Nursing Hires Designer for Online Courses
Information technology and the competencies associated with its use are essential to nursing practice, according to University of St. Thomas School of Nursing Dean, Dr. Poldi Tschirch.
“We must prepare our students with the skills they will need to seek out and apply information in clinical practice and engage in continual learning to keep pace with the rapid growth of knowledge in healthcare,” Tschirch said.
The School of Nursing has a goal to make a majority of courses blended courses—face-to-face with online content—or online-only courses. To assist with meeting this goal, the School of Nursing Title V grant provided funding to support the adaptation of courses into blended and online formats.
The School of Nursing hired Mary Donna Piazza as the new instructional designer under the Title V grant, to help design blended and online courses. She helps faculty members design curricula for distance education or online learning so that students learn more using technology. “Part of my responsibility is helping faculty make the paradigm shift from face-to-face to online,” Piazza said. “I find ways to help them implement interactivity, and improve the communication and collaboration in an online course.”
As nursing students participate in clinical rotations during their junior and senior years, they still need to continue their nursing curriculum and learn new content. Students who are off-campus for extended periods during clinical rotations can benefit from an online component that allows faculty to stay in communication with students and help them to measure and apply the skills they’re learning.
Piazza brings curriculum knowledge, creativity
Tschirch said Piazza brings cutting edge knowledge to her work with faculty, as well as great creativity.
“She is extremely effective in helping faculty translate their content knowledge into engaging and effective online learning experiences for students,” Tschirch said.
Piazza has 28 years of experience in curriculum design, most recently at the Academic Technology Center for University of Texas Medical Branch in Galveston, where she worked for 16 years.

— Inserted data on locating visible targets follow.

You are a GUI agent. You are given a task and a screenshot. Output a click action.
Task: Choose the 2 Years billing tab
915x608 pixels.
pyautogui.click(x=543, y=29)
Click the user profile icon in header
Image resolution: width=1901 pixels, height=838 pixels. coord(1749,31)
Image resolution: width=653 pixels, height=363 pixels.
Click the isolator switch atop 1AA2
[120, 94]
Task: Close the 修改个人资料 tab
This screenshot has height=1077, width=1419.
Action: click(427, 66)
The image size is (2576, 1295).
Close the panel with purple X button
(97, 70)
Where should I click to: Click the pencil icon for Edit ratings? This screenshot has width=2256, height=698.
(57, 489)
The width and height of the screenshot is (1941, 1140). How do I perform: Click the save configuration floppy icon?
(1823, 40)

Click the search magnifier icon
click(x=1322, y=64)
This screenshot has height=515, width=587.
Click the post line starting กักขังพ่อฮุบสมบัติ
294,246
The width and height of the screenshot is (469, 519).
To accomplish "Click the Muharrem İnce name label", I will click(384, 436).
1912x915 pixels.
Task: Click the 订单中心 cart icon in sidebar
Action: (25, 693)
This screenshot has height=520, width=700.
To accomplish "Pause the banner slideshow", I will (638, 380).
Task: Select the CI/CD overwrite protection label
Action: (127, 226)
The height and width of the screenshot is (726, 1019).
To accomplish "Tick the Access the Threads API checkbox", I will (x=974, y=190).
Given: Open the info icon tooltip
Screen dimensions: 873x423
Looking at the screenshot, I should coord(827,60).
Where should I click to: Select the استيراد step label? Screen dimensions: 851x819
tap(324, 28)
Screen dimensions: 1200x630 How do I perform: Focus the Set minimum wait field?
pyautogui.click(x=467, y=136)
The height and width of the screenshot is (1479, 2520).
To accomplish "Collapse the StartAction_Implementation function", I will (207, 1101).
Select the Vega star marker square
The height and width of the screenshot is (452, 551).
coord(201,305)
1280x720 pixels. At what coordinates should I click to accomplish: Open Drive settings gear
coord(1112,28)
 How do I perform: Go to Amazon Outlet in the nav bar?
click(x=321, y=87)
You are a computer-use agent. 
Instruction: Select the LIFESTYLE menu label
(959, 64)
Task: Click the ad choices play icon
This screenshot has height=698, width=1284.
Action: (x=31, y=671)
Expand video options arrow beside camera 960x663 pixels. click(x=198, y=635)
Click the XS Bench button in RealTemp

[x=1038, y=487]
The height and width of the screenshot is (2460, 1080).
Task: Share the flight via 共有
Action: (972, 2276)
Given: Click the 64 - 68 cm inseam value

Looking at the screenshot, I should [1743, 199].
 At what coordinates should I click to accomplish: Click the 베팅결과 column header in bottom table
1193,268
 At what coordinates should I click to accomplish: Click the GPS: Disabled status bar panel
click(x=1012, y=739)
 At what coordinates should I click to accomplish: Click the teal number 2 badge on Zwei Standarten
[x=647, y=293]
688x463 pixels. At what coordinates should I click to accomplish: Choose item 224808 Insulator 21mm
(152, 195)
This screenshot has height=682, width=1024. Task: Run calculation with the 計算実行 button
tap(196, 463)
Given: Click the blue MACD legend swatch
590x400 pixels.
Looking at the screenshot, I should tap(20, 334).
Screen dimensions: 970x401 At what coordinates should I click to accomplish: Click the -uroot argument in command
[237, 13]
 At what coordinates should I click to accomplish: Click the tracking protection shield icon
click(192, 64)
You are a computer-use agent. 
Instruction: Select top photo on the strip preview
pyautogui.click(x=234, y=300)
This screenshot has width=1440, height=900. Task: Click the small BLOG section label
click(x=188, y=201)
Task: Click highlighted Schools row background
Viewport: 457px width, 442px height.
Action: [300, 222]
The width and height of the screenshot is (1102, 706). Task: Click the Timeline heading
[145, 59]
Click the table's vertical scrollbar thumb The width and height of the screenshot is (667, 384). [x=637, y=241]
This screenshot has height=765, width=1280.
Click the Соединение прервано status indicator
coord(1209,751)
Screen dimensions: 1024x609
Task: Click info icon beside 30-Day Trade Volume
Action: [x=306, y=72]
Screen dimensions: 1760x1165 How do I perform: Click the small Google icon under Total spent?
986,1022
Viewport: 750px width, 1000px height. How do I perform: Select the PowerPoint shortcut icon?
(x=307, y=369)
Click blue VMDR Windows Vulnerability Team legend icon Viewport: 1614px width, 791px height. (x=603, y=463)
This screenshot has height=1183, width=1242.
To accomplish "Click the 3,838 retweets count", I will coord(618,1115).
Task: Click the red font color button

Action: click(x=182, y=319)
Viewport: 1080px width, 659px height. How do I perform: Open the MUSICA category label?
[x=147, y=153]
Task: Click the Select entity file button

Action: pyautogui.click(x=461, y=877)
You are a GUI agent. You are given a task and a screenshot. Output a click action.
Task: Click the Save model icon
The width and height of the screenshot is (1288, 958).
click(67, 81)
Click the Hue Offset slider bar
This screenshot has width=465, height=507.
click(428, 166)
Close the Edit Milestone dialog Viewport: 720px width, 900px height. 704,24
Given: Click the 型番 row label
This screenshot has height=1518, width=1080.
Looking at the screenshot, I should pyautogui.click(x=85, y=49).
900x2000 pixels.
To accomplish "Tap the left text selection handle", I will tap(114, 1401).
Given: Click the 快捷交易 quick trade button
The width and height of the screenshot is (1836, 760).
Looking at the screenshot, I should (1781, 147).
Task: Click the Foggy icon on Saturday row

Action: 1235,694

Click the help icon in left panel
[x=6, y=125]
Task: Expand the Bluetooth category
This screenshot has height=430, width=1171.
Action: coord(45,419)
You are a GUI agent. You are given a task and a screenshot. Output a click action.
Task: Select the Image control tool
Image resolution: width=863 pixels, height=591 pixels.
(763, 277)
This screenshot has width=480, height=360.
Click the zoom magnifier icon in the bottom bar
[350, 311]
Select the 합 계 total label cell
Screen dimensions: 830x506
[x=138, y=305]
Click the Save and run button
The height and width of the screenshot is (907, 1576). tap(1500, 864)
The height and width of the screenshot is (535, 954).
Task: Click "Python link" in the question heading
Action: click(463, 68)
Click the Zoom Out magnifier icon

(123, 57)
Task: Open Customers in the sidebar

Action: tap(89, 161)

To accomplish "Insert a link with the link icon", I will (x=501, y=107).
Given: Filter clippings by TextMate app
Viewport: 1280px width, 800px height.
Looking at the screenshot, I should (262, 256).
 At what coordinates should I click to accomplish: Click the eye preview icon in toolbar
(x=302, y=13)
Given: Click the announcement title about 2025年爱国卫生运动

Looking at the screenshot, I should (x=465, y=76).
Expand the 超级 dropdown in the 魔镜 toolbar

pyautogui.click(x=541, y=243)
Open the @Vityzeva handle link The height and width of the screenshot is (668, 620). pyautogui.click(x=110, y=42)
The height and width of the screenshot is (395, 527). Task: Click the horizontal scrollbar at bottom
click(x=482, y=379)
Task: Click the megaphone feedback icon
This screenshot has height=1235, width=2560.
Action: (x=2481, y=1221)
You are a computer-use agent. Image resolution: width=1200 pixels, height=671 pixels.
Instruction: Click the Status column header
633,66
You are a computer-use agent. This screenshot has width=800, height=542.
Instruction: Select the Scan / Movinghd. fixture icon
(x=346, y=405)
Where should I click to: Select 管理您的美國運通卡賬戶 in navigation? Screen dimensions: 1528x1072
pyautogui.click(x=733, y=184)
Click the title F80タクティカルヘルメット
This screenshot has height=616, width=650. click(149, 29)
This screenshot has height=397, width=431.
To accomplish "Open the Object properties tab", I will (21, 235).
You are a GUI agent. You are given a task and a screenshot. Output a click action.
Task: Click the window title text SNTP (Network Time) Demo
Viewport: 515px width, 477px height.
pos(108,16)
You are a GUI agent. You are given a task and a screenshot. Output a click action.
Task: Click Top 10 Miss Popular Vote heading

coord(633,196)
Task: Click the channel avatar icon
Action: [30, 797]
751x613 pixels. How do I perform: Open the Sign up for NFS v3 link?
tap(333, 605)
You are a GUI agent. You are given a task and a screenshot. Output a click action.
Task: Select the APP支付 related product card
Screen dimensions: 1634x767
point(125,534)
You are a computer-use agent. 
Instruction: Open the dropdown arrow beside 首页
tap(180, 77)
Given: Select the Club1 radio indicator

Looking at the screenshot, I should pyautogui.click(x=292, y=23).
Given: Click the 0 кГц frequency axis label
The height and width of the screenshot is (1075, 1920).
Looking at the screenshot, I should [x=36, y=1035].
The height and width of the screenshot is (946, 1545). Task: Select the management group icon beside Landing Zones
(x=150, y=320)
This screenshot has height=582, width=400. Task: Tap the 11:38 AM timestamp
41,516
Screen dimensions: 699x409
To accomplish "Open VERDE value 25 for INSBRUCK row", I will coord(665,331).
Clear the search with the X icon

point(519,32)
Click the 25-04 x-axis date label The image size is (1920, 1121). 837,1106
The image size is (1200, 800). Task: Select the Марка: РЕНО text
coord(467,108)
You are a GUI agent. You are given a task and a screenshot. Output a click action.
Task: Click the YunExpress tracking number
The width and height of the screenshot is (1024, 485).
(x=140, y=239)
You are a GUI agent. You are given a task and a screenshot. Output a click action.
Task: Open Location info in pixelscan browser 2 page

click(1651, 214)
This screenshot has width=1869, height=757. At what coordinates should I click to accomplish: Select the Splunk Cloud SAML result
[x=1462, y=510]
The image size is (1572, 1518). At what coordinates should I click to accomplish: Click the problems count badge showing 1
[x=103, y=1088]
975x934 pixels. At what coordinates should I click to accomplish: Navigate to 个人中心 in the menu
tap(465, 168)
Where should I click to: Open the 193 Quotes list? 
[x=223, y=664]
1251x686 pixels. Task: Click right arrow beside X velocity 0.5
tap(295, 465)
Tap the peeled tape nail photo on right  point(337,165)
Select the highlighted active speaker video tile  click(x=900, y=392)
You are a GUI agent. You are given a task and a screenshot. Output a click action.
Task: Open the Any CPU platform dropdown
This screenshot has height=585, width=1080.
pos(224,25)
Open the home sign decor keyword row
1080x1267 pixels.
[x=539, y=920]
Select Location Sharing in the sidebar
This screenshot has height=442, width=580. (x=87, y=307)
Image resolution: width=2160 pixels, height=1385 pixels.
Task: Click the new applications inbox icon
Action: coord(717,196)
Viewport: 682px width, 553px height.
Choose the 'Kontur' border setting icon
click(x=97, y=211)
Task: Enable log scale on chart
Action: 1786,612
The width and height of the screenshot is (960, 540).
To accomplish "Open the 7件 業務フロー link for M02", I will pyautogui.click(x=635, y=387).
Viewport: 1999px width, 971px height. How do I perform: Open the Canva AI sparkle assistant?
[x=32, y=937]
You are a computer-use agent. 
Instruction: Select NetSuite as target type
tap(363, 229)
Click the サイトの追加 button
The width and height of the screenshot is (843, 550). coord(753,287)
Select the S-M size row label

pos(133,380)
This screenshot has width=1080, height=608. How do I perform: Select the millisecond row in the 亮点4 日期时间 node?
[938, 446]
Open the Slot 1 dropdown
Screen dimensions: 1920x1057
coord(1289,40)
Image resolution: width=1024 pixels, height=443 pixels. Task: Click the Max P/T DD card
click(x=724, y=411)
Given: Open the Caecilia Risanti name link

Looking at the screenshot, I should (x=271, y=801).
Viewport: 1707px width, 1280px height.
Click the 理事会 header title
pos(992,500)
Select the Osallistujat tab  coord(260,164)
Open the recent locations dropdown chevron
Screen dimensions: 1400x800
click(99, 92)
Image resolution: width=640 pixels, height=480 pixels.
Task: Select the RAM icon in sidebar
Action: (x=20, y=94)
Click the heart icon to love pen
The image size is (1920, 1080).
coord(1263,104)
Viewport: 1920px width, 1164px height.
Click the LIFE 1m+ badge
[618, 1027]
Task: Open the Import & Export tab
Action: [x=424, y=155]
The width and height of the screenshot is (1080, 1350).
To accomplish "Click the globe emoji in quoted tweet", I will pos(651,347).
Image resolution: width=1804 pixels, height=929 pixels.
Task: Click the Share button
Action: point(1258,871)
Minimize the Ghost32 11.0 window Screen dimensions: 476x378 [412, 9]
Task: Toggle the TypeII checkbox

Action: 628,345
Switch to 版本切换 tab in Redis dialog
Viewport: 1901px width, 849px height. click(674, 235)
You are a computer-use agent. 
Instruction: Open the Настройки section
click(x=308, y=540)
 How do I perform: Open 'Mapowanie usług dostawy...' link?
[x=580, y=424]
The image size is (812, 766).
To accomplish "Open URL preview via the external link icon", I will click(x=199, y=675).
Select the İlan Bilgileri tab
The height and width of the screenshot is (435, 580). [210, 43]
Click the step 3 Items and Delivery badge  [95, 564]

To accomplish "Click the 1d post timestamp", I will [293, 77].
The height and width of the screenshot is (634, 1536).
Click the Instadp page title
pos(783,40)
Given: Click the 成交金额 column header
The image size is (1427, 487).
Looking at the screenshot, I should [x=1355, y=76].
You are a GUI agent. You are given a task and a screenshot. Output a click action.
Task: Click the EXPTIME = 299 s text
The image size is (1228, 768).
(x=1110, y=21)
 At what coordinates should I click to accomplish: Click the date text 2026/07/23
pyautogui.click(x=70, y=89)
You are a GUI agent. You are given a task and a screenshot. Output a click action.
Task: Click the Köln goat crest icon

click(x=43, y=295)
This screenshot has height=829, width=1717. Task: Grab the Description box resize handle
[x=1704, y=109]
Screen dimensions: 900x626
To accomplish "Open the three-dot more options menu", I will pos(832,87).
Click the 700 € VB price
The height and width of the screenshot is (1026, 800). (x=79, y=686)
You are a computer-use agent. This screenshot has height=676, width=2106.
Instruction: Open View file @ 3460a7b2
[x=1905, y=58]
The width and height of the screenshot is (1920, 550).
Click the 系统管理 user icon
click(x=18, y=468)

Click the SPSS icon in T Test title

The center served the whole campus. She consulted on how to design, develop and implement new distance educational programs and courses. She provided training and consultation on how to use various Web 2.0 collaboration and communication tools. She also worked for the School of Allied Health Sciences and School of Nursing at the University of Texas Medical Branch in Galveston as an instructional designer and graphics specialist, teaching how to effectively use multimedia in the curriculum.
Curriculum can come alive online
Piazza is a medical illustrator and animator specializing in designing multimedia pieces that can help contribute to student learning in a blended or online class.
“My work has included designing digital case studies,” she said. “By using a technique called digital storytelling, we can make the cases come alive using animation, photo, audio or video.”
Piazza hopes she’ll have the opportunity to do that at UST as well, though her first projects are to work with IT to evaluate new software and new processes to support the faculty and delivery of the curriculum.
In addition to helping develop the curriculum, Piazza is able to evaluate the online courses for problems, like a high drop-out rate or low test scores, which usually stem from communication or collaboration issues.
“I look for ways to improve the courses by using the technology to enhance and support the learning experience,” she said.